France hails 'progress' on appeasing protest-hit New Caledonia

France © Theo Rouby/AFP
© Theo Rouby/AFP

An uneasy calm has returned to New Caledonia after the deployment of hundreds of French security forces to shut down violent protests on the Pacific island territory sparked by opposition to a controversial Constitutional reform. While the international airport remains closed to commercial traffic, Australia and New Zealand began evacuating nationals on government planes.

“A return to calm continues on the whole territory,” wrote the French state representative in New Caledonia, Louis Le Franc, in a statement published Tuesday, announcing the deployment of additional security forces.

Six people have been killed in violence sparked by protesters angry about a constitutional reform that would change who can participate in local elections, which pro-Independence leaders say will dilute the indigenous Kanak voice.

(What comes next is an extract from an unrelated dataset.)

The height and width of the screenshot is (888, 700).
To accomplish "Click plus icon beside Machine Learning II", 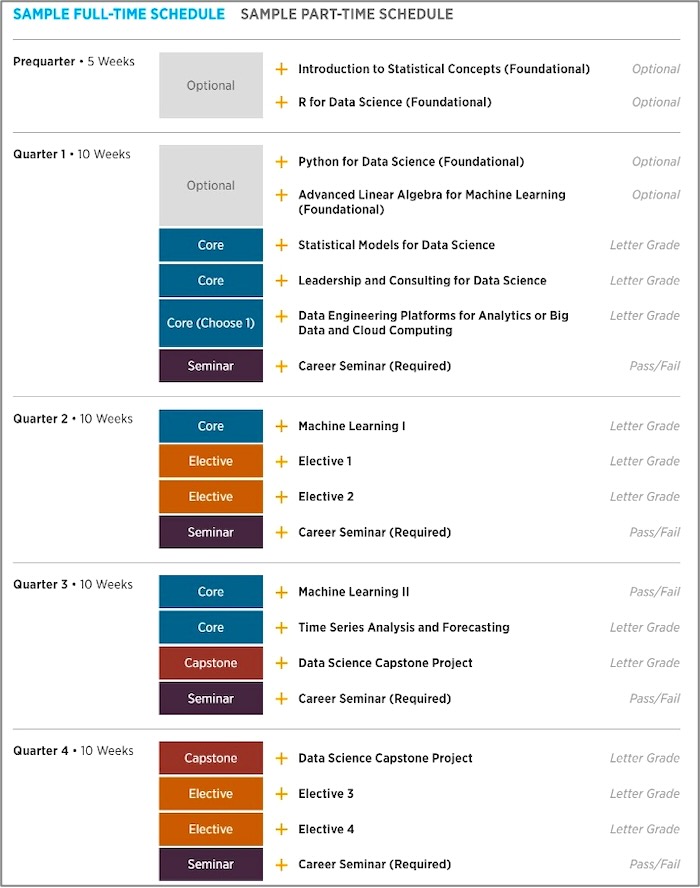I will [x=281, y=592].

Rioting and looting have shuttered businesses, and road barricades have restricted access to food and medical care.

President Emmanuel Macron noted “progress” towards re-establishing law and order, after a defence council Monday night, where he decided to send the army to protect public buildings.

Stranded tourists

Australia and New Zealand announced the first evacuation flights for tourists blocked by the unrest, as the main international airport is closed to commercial traffic at least until Thursday.

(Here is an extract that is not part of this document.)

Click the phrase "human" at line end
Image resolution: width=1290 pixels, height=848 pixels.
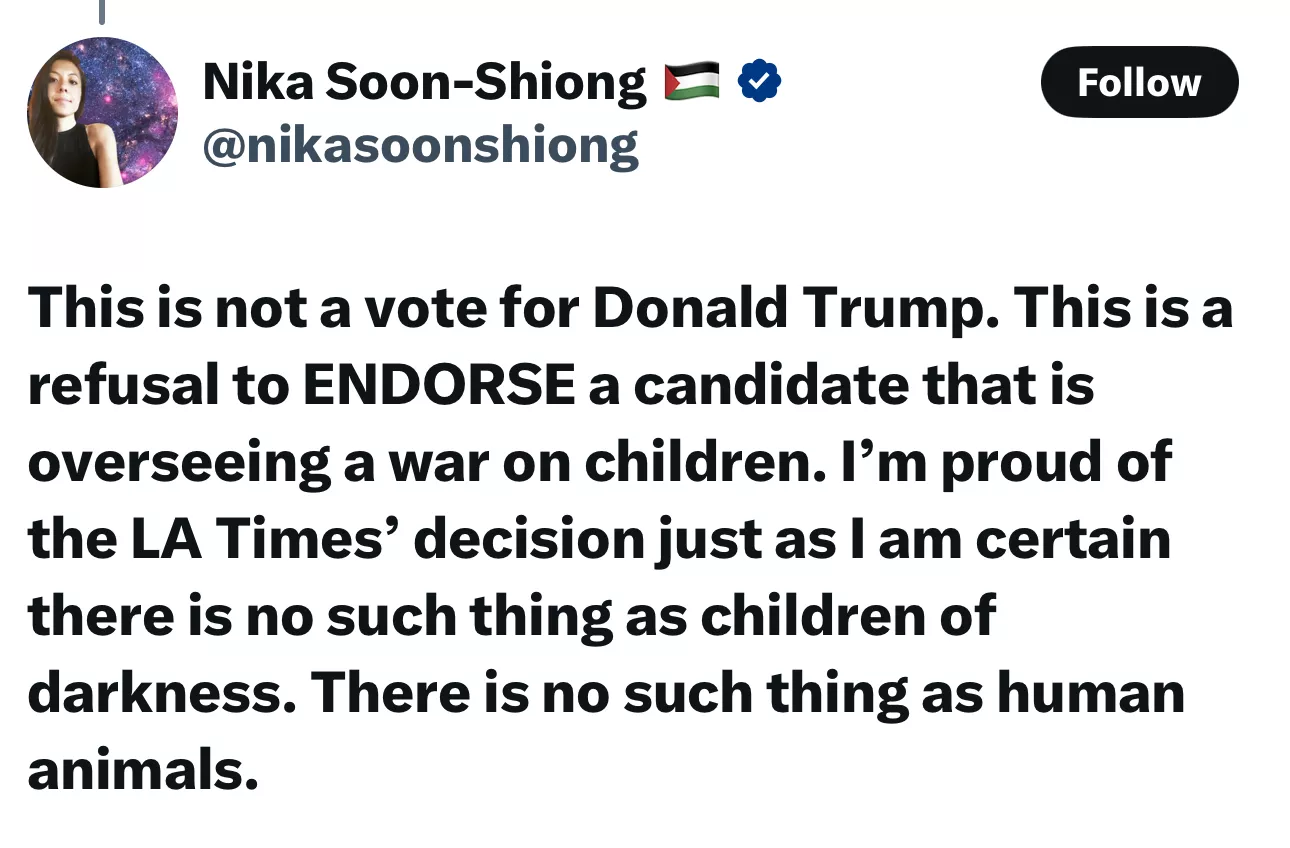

Australia's Foreign Minister Penny Wong said Tuesday that clearance had been received for two "Australian government assisted-departure flights today for Australian and other tourists to depart New Caledonia".

A New Zealand Defence Force plane has picked up the "first tranche" of passengers, according to Foreign Minister Winston Peters, who said further flights would be sent in coming days.

More than 3,000 people thought to have been stranded in New Caledonia.

France's High Commission in New Caledonia asked French residents who normally live outside New Caledonia to register their details for support to return home.

Stalemate on constitutional reform

Following the defense council, France decided to continue the state of emergency and extend the night-time curfew in place along with a ban on gatherings and the use of TikTok.

The government has asked New Caledonians to continue discussion on the constitutional reform, but loyalists say they will not negotiate until there is a return to order on the territory.

They also refuse to consider suspending the reform, as demanded by the pro-Independence parties that have been involved in the protests.

Withdrawing the reform would justify “the troublemakers, looters and rioters”, New Caledonian MP Nicolas Metzdorf, a anti-independence member of Macron's Renaissance party, said at a press conference in Noumea.